If testing with super patches that should be divided in 8x8 sub patches use class_name = TCGASuperpatchBatchDataProvider
class_name: currently supported values are (ClassifierTrainer)
set other training configuration values according to user preference, like batch size, learning rate, etc...
class_name:
ClassifierTesterExternalInput : if providing external input and not using a dataprovider (i.e. test data provider class name is set to 'None') and expected output is probability. [Typically run using NNFramework_TF_external_call/external_model.py]
ClassifierTesterExternalInputBinaryOutput : if providing external input and not using a dataprovider (i.e. test data provider class name is set to 'None') and expected output is thresholded probability (i.e. binary) and set the threshold. [Typically run using NNFramework_TF_external_call/external_model.py]
ClassifierTesterSuperpatchBatch: Use with large patches that are further divided in sub-patches. Each row in the output will have the results of all the sub patches. Set batch_size =1 [Typically run using NNFramework_TF_external_call/external_train.py]
ClassifierTesterBatch: Use otherwise [Typically run using NNFramework_TF_external_call/external_train.py]
out_dir: the location where test output files will be saved batch_size: desired batch size. Set according to preference and tester class used If testing with super patches that should be divided in sub patches use batch_size =1 threshold: Set according to desired threshold for binary prediction output, default threshold = 0.5
To create different classes such as for CNN architecture, dataprovider, trainer, or tester they should be supported by the runner file used to execute the training.

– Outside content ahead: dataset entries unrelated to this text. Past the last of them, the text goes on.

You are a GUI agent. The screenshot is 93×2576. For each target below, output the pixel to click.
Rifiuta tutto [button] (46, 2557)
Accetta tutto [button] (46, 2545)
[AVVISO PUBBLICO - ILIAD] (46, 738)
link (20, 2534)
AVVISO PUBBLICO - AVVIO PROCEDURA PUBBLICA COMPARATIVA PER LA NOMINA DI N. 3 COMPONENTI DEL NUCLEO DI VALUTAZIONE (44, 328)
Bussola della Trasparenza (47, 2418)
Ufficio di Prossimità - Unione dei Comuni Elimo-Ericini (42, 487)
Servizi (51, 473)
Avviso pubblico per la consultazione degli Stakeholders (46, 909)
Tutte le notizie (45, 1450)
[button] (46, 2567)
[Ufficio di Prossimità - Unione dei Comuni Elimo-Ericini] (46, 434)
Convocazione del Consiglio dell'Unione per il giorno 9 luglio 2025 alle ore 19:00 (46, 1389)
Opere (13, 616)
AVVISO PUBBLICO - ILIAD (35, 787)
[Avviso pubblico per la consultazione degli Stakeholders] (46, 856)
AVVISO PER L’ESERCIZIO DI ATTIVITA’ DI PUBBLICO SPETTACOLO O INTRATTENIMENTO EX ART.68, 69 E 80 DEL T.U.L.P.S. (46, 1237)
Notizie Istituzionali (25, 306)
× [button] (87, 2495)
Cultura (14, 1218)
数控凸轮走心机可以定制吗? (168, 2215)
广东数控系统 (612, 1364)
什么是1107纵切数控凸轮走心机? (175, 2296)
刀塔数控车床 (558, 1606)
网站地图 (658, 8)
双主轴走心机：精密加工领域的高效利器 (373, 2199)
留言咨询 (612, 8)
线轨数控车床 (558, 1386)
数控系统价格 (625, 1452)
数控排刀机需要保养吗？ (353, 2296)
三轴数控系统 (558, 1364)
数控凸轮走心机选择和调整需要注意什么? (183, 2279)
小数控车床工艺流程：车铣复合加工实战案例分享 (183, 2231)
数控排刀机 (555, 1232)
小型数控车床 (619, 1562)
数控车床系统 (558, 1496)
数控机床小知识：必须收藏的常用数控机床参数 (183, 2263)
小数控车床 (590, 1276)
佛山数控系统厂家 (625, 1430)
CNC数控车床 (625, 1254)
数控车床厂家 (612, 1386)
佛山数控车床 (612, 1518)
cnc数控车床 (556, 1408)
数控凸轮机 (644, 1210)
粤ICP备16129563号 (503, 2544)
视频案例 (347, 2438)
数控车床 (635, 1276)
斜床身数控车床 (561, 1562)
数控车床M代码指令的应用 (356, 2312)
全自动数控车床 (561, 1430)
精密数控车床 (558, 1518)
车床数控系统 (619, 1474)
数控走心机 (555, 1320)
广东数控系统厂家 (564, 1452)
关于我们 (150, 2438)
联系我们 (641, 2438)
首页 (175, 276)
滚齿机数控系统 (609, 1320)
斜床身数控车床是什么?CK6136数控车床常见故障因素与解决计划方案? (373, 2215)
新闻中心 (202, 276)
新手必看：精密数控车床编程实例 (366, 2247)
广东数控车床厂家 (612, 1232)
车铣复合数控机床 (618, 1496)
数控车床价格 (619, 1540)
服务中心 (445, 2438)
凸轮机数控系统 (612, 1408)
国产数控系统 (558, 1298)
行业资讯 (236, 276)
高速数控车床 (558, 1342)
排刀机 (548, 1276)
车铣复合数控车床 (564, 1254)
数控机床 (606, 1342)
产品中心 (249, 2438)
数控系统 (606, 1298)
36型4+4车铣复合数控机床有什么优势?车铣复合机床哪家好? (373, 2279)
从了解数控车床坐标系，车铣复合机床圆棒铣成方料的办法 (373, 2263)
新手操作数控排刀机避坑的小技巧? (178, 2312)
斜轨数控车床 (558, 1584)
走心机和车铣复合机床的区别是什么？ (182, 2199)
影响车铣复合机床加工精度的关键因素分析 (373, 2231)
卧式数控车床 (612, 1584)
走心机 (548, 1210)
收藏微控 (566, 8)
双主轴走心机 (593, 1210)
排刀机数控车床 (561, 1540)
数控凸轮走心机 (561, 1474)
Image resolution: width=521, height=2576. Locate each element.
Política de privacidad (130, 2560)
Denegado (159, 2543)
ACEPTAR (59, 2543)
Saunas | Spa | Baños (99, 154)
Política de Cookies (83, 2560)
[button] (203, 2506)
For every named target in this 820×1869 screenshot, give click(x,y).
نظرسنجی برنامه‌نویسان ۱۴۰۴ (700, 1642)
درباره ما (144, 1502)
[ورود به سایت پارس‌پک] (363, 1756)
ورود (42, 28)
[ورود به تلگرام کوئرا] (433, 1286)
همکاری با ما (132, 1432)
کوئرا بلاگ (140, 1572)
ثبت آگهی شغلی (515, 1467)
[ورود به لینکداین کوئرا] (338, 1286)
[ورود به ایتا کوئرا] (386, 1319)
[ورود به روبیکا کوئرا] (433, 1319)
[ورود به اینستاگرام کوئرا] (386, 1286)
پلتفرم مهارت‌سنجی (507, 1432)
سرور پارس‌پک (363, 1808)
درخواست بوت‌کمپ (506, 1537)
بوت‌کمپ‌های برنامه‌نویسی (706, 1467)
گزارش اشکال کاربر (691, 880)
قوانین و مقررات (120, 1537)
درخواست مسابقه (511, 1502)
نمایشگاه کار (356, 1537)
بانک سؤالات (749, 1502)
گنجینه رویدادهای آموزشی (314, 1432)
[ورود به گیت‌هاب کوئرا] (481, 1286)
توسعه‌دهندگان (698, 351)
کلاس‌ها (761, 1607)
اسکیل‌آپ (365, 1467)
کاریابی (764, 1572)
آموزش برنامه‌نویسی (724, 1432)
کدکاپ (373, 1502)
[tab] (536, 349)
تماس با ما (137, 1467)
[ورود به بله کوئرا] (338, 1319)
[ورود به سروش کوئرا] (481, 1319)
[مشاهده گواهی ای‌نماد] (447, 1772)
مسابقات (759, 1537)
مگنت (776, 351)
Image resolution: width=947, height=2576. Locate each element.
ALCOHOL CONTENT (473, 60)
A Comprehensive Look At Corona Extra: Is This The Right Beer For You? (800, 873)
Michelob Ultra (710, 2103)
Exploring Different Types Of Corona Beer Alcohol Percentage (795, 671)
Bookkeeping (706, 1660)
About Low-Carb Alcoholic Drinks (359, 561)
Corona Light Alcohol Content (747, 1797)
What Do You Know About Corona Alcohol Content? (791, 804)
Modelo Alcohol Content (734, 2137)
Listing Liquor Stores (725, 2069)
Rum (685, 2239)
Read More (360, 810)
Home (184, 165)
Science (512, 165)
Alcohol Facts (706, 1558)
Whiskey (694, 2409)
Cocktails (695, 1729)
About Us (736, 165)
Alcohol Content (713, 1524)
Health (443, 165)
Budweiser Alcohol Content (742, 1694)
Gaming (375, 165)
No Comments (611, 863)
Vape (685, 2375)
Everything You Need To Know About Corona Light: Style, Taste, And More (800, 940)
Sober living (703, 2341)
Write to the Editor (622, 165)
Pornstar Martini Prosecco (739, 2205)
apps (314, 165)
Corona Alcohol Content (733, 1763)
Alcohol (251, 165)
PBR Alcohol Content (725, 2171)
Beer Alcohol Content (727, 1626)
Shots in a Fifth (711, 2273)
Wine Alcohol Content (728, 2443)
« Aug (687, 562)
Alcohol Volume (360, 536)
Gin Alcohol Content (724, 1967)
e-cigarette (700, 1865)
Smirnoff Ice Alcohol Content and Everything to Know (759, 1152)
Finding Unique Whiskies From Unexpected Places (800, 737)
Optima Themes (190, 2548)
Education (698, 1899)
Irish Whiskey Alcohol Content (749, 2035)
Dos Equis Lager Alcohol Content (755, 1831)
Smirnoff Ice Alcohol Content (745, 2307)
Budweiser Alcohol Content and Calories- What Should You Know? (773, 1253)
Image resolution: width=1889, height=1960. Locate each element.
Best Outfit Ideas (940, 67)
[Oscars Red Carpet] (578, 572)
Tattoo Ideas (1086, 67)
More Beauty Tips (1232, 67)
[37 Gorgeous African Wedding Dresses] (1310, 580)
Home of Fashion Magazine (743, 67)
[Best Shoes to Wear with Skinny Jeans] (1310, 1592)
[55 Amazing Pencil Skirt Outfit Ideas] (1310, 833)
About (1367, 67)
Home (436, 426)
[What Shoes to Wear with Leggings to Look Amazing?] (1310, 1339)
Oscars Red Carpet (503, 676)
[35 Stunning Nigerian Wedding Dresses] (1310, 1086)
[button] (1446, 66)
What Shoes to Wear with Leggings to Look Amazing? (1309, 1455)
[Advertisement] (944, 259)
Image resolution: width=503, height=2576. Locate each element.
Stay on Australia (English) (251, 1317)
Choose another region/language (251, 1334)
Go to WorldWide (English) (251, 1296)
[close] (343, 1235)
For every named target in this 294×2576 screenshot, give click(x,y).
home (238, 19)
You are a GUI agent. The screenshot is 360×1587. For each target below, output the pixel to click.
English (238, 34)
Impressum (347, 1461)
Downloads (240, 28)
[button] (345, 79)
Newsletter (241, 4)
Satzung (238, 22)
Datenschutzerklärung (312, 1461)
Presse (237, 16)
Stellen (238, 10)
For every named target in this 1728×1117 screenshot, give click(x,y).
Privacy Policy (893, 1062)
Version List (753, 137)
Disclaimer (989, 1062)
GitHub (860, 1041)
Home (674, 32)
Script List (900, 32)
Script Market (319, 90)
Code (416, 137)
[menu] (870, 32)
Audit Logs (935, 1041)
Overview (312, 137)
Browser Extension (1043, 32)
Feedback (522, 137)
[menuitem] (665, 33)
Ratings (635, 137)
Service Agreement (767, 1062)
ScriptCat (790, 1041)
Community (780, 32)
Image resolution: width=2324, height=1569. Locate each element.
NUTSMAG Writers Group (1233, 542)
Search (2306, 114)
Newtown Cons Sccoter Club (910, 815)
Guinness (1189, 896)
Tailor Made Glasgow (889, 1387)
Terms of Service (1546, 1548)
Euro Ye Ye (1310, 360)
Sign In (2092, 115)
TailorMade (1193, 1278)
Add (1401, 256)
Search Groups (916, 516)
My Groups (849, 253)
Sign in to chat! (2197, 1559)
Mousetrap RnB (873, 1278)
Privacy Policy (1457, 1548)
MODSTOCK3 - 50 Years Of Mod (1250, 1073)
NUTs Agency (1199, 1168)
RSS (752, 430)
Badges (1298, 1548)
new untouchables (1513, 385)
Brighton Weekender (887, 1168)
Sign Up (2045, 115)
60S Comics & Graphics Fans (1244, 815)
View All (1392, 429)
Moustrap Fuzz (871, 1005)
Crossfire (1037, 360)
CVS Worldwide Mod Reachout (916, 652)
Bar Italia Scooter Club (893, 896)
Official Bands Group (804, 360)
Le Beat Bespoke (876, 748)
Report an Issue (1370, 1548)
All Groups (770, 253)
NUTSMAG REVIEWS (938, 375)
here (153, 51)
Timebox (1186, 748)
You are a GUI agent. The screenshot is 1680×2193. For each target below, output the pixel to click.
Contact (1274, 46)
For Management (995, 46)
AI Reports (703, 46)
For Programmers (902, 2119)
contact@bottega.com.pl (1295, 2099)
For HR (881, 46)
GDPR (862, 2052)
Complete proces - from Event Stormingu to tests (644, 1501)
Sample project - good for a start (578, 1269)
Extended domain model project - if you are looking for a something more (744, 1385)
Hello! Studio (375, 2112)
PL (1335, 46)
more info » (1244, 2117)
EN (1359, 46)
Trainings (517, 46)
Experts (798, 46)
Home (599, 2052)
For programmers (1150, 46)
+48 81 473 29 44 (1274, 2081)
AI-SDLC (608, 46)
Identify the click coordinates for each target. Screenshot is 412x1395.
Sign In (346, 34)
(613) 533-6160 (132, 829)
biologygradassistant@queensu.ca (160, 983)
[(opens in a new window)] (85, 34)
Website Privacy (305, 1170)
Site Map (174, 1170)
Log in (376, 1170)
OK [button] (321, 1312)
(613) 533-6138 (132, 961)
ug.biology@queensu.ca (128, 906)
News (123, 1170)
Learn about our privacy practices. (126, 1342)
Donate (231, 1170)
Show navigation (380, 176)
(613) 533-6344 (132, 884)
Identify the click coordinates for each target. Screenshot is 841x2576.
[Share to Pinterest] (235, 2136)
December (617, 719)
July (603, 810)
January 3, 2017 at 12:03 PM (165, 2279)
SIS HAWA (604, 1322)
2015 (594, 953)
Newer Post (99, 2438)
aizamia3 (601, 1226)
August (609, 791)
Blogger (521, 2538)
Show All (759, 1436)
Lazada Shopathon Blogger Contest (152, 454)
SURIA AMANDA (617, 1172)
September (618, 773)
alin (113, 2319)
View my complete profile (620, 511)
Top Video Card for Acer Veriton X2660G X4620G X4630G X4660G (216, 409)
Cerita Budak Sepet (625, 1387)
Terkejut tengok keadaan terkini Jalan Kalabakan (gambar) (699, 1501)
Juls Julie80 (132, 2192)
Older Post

Current supported runner file is: tf_classifier_runner.py
for external input (i.e. not using a data provider) use tf_classifier_runner_external_input.py
- Python 3.5
- Tensorflow 1.8 with CUDA support
- Scikit-image
- The basic models used Resnet, Inception, and Inception-Resnet are imported from the TensorFlow-Slim image classification model library: https://github.com/tensorflow/models/tree/master/research/slim
To run use a command with the following format:
cd /quip_classification/NNFramework_TF_external_call
python external_train.py < config file full path >
Example:
cd $HOME/quip_classification/NNFramework_TF_external_call
python external_train.py $HOME/NNFramework/config/config_tcga_resnet-101.ini
Build a sandbox to have a writable container to be able to install scikit-image and any future required libraries:
module load singularity/3.0.0
export SINGULARITY_DOCKER_USERNAME='$oauthtoken'
export SINGULARITY_DOCKER_PASSWORD=< token >
singularity build --sandbox tf-18.11-py3-w docker://nvcr.io/nvidia/tensorflow:18.11-py3
module unload singularity
module load singularity/2.6.1
singularity run --writable --bind $SCRATCH --nv $SCRATCH/containers/tensorflow/tf-18.11-py3-w
cd /home/shahira/NNFramework_TF_external_call
python external_train.py $HOME/NNFramework/config_tcga_resnet-101.ini
external_model.py provides api for running from another application without using a data provider.